You can see a general decrease in fossil abundance, but in contrast to the time domain, no prolonged intervals without the fossil are visible. This is because the gaps in fossil abundance in the time domain coincide with hiatuses, and will thus not be visible in the stratigraphic domain. The decrease in fossil abundance seen here is because the carbonate platform stratigraphy used here is characterized by continuous growth of carbonates, which fill in the available accommodation space, thus reducing the water depth over time. This is a typical scenario in many carbonate platforms, but other scenarios are possible.

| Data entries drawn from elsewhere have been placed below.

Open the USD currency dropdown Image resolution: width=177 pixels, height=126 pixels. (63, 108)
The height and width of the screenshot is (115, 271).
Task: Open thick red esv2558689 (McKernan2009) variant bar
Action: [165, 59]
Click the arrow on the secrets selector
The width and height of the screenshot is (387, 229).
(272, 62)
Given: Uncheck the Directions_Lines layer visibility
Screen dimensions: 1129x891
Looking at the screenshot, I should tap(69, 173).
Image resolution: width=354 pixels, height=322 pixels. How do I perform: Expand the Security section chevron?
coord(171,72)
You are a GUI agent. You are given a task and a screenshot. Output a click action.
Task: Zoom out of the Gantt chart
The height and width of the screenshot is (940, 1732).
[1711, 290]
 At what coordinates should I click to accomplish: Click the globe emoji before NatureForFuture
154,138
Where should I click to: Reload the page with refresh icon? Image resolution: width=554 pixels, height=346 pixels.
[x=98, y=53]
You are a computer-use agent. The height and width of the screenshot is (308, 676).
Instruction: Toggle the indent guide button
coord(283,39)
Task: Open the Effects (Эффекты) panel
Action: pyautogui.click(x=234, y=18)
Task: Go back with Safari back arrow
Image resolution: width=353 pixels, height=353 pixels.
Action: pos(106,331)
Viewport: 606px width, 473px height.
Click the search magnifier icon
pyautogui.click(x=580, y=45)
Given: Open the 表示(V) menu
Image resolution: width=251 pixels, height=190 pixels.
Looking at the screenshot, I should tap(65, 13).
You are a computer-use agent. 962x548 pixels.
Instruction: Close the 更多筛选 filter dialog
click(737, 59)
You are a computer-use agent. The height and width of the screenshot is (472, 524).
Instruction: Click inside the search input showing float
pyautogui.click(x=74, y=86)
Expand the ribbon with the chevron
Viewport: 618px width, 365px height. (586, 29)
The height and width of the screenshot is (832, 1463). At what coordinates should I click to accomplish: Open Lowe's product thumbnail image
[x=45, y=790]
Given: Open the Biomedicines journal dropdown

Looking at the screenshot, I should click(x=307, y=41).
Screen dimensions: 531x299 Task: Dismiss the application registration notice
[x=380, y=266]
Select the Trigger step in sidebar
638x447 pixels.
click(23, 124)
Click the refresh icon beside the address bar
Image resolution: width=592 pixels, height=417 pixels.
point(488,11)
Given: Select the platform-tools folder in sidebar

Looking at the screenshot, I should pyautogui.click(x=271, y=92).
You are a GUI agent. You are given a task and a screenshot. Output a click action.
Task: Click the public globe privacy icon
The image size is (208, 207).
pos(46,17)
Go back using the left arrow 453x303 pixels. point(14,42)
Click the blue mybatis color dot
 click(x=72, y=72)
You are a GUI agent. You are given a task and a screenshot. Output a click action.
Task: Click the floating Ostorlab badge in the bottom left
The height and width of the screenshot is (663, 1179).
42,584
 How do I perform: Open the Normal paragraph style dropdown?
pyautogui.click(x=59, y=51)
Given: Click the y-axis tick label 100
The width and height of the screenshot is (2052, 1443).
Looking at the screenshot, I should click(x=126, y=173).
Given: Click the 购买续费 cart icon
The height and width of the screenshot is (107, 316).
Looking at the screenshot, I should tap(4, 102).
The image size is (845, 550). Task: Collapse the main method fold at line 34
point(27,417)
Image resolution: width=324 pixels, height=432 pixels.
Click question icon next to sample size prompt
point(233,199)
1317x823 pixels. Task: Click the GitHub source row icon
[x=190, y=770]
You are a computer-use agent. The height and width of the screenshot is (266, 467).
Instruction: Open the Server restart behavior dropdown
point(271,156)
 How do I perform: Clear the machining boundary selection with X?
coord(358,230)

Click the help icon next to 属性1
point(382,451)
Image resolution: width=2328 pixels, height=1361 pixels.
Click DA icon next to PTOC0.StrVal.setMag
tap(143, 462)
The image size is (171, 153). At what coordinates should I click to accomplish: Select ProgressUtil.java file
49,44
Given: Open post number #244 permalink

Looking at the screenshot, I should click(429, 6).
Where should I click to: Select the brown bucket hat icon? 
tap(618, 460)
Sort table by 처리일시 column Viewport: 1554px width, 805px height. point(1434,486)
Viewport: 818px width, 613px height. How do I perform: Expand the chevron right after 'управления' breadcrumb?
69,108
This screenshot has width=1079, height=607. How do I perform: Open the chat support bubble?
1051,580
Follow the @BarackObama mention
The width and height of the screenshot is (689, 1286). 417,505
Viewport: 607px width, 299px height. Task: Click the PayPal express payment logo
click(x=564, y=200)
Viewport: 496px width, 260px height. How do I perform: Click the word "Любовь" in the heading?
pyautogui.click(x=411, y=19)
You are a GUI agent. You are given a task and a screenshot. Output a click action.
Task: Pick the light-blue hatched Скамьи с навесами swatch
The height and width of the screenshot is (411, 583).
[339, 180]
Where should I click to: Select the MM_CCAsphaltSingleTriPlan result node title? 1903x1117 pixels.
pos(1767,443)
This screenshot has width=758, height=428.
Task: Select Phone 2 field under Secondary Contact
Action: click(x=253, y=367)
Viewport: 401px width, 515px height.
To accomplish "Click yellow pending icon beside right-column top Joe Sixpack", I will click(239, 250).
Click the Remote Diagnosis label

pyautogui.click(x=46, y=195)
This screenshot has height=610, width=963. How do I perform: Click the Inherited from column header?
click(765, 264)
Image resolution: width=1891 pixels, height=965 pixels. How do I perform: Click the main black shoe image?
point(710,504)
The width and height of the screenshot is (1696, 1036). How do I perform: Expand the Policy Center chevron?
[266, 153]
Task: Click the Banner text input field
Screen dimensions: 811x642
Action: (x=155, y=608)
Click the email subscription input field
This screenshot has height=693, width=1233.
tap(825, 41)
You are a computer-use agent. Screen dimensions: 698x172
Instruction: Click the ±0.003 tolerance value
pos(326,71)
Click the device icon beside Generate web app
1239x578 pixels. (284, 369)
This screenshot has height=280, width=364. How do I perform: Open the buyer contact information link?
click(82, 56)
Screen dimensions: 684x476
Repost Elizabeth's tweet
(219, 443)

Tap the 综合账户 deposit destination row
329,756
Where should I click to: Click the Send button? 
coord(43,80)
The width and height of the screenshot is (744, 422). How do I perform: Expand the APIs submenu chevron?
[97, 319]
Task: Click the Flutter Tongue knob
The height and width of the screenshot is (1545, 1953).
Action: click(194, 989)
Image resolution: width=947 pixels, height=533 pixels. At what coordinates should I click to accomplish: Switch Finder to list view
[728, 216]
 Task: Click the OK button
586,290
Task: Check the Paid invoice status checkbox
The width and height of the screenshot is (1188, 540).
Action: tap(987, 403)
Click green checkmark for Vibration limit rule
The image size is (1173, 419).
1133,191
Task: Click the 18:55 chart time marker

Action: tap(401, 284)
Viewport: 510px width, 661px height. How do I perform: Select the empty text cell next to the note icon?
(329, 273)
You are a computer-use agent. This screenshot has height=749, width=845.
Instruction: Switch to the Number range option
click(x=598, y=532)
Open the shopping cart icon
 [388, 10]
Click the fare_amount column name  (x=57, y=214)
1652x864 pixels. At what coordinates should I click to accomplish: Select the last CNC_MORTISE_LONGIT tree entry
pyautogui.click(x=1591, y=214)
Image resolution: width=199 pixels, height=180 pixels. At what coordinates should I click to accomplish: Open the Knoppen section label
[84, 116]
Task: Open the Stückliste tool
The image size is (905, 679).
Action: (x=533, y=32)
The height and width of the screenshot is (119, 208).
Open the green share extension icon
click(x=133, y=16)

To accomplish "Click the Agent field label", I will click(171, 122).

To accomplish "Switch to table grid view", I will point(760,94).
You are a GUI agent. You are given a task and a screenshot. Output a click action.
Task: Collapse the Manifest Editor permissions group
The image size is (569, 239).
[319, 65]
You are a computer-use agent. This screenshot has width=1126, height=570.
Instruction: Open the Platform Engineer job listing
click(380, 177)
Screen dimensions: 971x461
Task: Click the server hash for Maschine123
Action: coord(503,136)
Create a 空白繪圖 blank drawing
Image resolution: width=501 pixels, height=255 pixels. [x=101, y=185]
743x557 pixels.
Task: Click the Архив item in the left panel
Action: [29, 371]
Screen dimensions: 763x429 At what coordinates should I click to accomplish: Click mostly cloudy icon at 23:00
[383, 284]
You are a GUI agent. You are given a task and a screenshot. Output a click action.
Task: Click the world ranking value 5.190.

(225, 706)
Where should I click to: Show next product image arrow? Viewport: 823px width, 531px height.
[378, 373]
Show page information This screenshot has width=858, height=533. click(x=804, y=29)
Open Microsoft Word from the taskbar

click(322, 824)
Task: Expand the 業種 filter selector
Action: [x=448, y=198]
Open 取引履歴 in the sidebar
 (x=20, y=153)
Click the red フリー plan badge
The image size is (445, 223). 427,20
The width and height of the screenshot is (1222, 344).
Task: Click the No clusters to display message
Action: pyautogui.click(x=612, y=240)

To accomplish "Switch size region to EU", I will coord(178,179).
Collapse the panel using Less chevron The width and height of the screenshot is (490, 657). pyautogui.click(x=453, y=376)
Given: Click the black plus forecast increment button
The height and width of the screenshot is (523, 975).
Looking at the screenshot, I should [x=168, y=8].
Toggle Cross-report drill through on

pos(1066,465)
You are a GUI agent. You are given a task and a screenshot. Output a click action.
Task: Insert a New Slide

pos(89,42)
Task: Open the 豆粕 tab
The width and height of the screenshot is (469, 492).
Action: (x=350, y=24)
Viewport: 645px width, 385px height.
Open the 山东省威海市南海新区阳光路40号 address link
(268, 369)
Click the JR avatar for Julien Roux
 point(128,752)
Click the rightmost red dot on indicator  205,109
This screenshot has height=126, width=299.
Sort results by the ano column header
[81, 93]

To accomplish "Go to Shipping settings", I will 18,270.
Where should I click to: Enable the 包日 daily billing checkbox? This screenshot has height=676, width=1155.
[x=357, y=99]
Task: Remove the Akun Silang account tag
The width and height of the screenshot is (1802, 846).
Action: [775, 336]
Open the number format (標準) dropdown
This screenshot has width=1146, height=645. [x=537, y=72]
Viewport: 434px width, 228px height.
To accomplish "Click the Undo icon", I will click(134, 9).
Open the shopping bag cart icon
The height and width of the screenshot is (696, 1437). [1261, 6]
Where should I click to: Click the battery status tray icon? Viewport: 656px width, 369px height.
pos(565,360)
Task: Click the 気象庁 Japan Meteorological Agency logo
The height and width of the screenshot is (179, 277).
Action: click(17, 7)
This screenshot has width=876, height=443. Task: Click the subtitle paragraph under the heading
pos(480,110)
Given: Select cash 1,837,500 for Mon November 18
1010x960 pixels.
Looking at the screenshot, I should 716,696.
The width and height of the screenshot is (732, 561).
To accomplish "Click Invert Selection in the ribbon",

list("t" = t, "y" = wd) |>    # create list with time - water depth information
  time_to_strat(adm_2km) |>   # transform into the strat. domain
  plot(orientation = "lr",    # plot water depth information in the stratigraphic domain
       type = "l",
       xlab = "Stratigraphic position [m]",
       ylab = "Water depth [m]",
       main = "Water depth in section 2 km from shore")

water depth 2 km from shore expressed in the stratigraphic domain.

Task: How does the effect of niche preference change across the onshore-offshore gradient? There is a dependency between stratigraphic effects (gaps, changes in sedimentation rate) and water depth/eustatic sea level. Does linking ecology to water depth strengthen or weaken the effects of stratigraphic distortions examined in section “stratigraphic distortions of event type data”?